The Spacemacs Madeline is very customisable and there are several themes and you can also create your own custom mode line https://github.com/syl20bnr/spacemacs/blob/develop/doc/DOCUMENTATION.org#mode-line I assume you would need to write a function to get the current namespace and add a hook to call it when ever you open or switch to a buffer, then update the mode line. There are scripts like the battery indicator that might give you clues. Not something I would personally invest the time in as the namespace partly made from the file name anyway.
I am wondering why the clojure mode doesn’t dispayl the current namespace in modeline. It seems to me like a basic need.
I don't understand why it would be considered a basic need, can you elaborate?
When I switch to a buffer, I’d like to know what buffer I am in.
Currently only the short buffer name is displayed (e.g. core.clj
) which is sometimes not enough to get the context
Edit: short answer: try the doom
modeline theme, update .spacemacs with:
dotspacemacs-mode-line-theme '(doom)
Original long answer...
I believe there are options to configure how much of the path is shown and different mode-line themes have different defaults. I assume showing more of the path would be less work for you to configure than writing a function that extracts the Clojure namespace of a file open in a buffer.
If its a nested namespace then yes more context could be useful, although I am wondering how much of the namespace would need to be shown in order to be useful. There is only a limited amount of space on the mode line and it would not be as useful as simply jumping to the top of the buffer and back again. Having the full project path should give you as much context as the actual namespace (as they should be the same, baring a - and _ difference.
I guess I don't rely on the mode line in Emacs that much, the file name is more than sufficient for me or using g g
to jump to the top of the buffer and look at the ns
declaration, which would provide much greater context as it shows the interned namespaces and functions, so far more than could be shown in the mode-line.
I avoid core
as a namespace, although that does give sufficient meaning to me as it should be the main entry into the project.

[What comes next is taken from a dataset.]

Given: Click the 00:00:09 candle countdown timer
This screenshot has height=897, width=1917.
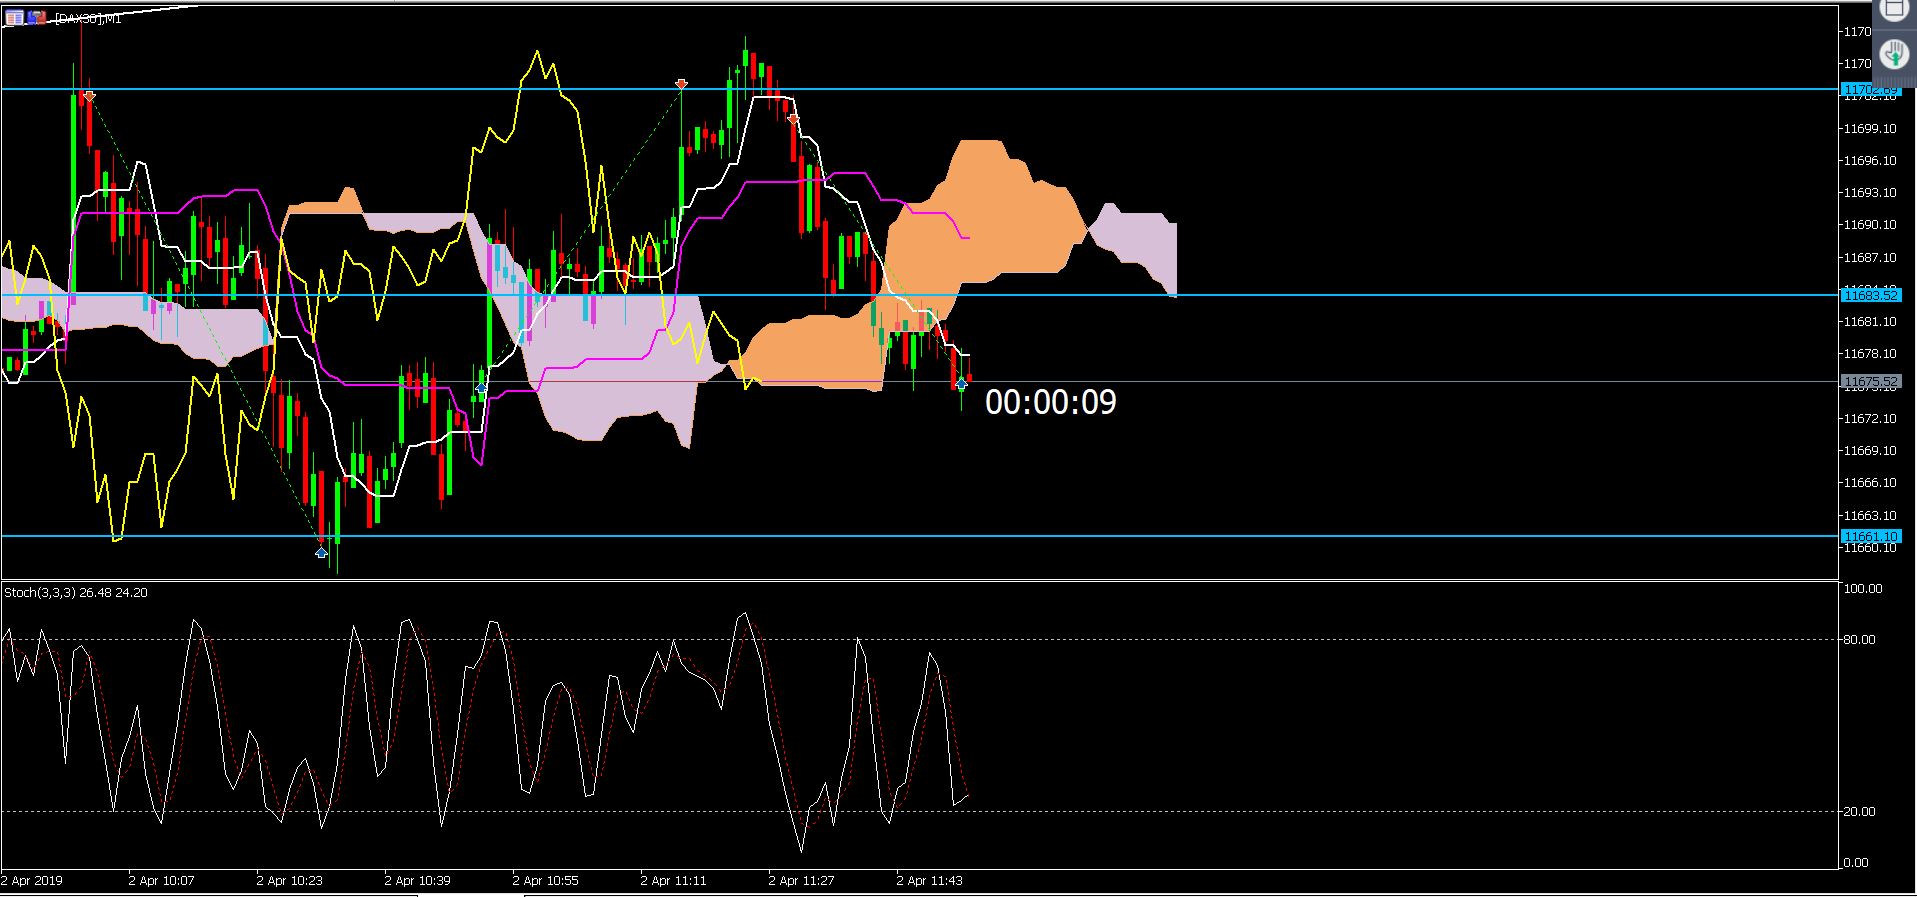Looking at the screenshot, I should click(x=1051, y=402).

The file name is next to the project name, as I use a workspace for each project. The REPL connection also has the project name too, so I wouldnt need any other information if I had core.clj
name in the prompt.
I have been using more meaningful namespace names especially now I use deps.edn and clj-new
, rather than use Leiningnen to generate projects.
Thanks for the info about doom-modeline I’ll give it a try
@viebel I have a package that does exactly that. https://github.com/plexus/plexmacs/blob/master/clj-ns-name/clj-ns-name.el could stand to be improved and it's sorely missing error handling, which means that I sometimes need to disable it to be able to open a file (e.g. babashka scripts where the parser trips over the shebang), but works 99% of the time, been using this for a few years already
Awesome! How do I use this package in spacemacs?
see the comments, you just call (clj-ns-name-install)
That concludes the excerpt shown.